Indigenous Led Hepatitis C Treatment Model To Achieve Elimination In Big River First Nation


Author: McAdam R, Gardiner C, Pandey M, Skinner S, Smith L A, Klein D

Theme: Models of Care Year: 2018

Background:
In Indigenous communities high Hepatitis C (HCV) rates related to injection drug use is
observed, but limited access to HCV screening and treatment often lead to poor health
outcomes. Following community consultation, HCV was acknowledged as a health priority in Big
River First Nation, Canada (BRFN). With community leadership’s approval, community
members partnered with Infectious Disease specialist (IDs) and health researchers, obtaining
funding to develop a community lead HCV care model and elimination program.
Approach:
Central to this community led HCV care model is community based nursing staff providing
accessible screening, counseling, education and support in community. Directly Observed
Therapy is implemented to ensure greater adherence to HCV treatment and addiction treatment
is offered through the suboxone program.

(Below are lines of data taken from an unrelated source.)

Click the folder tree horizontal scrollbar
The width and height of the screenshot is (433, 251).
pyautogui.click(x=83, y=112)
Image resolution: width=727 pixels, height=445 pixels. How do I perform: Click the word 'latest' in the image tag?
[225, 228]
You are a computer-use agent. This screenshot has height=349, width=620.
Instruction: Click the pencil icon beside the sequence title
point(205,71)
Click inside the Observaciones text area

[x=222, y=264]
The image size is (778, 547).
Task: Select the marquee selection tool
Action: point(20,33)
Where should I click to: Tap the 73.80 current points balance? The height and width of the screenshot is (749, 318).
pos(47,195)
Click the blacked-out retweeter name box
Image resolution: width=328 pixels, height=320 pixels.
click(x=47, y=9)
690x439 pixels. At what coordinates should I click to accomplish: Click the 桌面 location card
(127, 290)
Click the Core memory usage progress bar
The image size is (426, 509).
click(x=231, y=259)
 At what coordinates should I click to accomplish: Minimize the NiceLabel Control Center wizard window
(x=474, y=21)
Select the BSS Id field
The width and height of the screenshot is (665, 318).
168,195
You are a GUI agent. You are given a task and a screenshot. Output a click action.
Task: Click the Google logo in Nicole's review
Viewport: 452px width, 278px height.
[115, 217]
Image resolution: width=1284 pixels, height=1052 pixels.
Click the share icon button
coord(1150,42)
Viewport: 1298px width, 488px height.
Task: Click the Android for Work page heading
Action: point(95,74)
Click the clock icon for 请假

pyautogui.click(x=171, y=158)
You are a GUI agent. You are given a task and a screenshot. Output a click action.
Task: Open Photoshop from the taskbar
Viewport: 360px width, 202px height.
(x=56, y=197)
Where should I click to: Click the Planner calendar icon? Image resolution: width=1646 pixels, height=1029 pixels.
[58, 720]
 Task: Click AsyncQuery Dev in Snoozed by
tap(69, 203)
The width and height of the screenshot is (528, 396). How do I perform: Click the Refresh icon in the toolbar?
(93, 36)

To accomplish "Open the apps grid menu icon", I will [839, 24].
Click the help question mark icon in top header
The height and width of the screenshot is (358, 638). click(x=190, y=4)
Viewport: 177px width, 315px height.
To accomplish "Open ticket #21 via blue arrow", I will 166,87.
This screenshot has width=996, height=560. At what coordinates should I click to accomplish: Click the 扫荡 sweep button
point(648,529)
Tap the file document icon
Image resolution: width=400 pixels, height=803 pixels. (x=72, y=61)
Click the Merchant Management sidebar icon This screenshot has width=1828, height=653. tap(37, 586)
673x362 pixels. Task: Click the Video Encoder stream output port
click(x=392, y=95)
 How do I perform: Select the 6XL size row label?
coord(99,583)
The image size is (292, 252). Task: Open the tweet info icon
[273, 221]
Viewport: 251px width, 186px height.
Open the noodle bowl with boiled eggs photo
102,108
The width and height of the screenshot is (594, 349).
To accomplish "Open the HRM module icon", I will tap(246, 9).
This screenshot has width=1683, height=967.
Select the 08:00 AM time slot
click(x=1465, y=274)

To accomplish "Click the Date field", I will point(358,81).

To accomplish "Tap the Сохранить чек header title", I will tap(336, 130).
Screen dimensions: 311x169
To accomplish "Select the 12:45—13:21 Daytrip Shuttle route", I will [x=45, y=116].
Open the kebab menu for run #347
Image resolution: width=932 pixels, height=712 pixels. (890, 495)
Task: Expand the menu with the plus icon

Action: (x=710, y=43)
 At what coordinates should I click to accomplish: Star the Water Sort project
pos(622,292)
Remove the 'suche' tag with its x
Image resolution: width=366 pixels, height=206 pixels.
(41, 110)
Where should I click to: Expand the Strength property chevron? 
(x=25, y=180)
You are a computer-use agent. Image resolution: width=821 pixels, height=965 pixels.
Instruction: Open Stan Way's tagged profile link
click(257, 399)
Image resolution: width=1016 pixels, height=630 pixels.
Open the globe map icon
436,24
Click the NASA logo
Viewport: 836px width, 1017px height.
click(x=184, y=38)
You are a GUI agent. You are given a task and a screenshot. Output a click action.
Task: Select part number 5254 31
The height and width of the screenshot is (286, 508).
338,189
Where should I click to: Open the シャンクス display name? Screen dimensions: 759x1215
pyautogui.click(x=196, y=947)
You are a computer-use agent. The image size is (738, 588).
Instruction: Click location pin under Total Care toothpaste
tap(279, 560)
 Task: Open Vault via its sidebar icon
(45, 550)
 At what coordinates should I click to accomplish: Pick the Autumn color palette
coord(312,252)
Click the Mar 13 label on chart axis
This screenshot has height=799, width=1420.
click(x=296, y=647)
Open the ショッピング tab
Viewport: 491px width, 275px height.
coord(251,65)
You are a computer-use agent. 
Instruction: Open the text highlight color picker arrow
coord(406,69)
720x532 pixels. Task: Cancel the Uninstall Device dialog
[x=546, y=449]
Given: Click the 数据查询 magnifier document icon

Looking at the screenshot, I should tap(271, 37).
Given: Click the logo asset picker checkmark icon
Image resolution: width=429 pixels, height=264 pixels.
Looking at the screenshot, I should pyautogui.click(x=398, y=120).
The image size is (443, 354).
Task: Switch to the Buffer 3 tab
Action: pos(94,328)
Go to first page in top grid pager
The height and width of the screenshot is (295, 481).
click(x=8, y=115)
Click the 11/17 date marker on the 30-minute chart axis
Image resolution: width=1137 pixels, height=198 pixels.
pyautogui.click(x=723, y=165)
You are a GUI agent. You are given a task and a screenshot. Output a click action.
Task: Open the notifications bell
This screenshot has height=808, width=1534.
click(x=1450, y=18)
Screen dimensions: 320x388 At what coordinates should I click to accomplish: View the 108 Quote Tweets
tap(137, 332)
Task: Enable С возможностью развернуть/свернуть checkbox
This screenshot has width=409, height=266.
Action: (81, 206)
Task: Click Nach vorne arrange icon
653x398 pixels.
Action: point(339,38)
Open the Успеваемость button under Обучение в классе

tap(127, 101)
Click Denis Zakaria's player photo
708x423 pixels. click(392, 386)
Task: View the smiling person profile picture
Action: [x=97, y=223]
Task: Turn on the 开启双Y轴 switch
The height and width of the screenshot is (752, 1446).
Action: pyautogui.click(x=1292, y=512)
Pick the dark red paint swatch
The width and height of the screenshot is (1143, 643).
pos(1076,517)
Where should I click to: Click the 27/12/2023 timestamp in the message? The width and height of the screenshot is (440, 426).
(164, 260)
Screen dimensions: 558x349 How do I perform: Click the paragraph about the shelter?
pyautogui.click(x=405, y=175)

Additional support and case management is
coordinated through texting. Elders and community members provide culturally appropriate
mental health and addiction support, cultural ceremonies and education. Administrative staff
manages logistics aspects of program delivery and liaise between frontline providers and
community leadership. Chief and Council promote screening and treatment uptake and
advocate for sustainable funding from provincial and federal governments. Clinical care is
managed by community nurse in collaboration with IDs in urban center through face-to-face
consultation in community and through telehealth.
Outcome:
Since 2016, 130 individuals were screened, out of which 51 are active injection drug users, 11
(28%) spontaneously cleared, 40 (31%) are antibody positive, 21/29 (73%) are on treatment, 17
completed treatment.
Conclusion:
This culturally supportive, community led model effectively improved access to timely screening,
diagnosis and treatment for HCV positive patients in BRFN, even amongst people with IDU.
Collaborative partnership with academics and clinicians can help communities develop
community focused health interventions. Future efforts will be directed towards reducing new
and reinfections and programing has been scaled up to achieve elimination.